- Fragmento de texto:
Paseando por la Gran Vía
- Informe Semanal se suma a la celebración del centenario de la arteria madrileña
La Gran Vía ya no es lo que era. En realidad, ya nada es lo que era, ni siquiera la nostalgia, como advirtió Simone Signoret. En su momento fundacional, hace ahora un siglo, la Gran Vía se planteó como una puñalada de modernidad cosmopolita en el estómago castizo y antiguo de Madrid, aquel Madrid, por otra parte, tan delicioso, que nacía en el barrio de los Austrias y desembocaba en la Puerta del Sol, aquel Madrid manchego de tabernas, tascas y mesones con moscas y carteles de toros.
Nos contaba Alfredo Amestoy, presidente de la Asociación de Amigos de la Gran Vía, en el reportaje que hemos emitido en Informe Semanal, que aquella gran avenida que nacía como una bifurcación de la calle Alcalá fue en su momento la vía más moderna de Europa, que deslumbraba a los propios madrileños y contaba con detractores tan afamados como Ramón Gómez de la Serna, el gran animador de las vanguardias, de la literatura que soltaba amarras con la tradición.

(Registros del conjunto de datos)

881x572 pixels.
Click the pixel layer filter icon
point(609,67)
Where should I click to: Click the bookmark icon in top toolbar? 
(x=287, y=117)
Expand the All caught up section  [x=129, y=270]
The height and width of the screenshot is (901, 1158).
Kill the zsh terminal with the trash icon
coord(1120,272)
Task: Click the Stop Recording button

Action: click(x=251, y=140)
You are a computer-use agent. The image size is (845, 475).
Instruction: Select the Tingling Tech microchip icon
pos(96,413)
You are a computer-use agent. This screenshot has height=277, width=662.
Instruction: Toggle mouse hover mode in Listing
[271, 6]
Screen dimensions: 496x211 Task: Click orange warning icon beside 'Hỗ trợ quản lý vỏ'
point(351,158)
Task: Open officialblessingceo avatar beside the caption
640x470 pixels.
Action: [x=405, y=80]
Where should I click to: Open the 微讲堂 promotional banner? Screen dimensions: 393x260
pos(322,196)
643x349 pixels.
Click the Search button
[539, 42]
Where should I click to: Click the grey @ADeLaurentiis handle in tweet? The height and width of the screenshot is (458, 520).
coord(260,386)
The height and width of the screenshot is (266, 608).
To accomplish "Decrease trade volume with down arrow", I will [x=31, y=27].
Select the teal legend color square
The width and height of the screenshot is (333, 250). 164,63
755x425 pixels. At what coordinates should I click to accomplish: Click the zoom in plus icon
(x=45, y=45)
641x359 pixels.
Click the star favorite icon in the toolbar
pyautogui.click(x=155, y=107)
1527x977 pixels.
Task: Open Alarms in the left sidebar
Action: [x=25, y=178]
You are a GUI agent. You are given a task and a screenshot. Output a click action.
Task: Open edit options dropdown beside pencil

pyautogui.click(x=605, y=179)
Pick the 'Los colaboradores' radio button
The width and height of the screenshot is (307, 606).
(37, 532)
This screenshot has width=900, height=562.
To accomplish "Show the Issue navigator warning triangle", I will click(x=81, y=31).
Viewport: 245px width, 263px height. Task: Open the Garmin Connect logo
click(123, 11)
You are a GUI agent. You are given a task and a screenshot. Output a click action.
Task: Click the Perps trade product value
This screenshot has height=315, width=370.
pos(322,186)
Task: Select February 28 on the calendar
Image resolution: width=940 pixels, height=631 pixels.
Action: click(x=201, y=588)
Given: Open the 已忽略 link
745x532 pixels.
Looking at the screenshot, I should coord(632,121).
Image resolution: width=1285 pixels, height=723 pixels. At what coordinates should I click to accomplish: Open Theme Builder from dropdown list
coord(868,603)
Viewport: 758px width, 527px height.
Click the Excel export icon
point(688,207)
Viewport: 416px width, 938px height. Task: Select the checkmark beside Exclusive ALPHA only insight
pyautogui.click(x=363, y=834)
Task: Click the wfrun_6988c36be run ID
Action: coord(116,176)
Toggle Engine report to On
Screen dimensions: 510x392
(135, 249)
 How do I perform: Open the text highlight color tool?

- Qué se pide: Devuelve sin cambios el pasaje del texto sobre la Gran Vía que comienza en «Nos contaba Alfredo» y termina en «con la tradición.».

- Resultado del ejercicio:
Nos contaba Alfredo Amestoy, presidente de la Asociación de Amigos de la Gran Vía, en el reportaje que hemos emitido en Informe Semanal, que aquella gran avenida que nacía como una bifurcación de la calle Alcalá fue en su momento la vía más moderna de Europa, que deslumbraba a los propios madrileños y contaba con detractores tan afamados como Ramón Gómez de la Serna, el gran animador de las vanguardias, de la literatura que soltaba amarras con la tradición.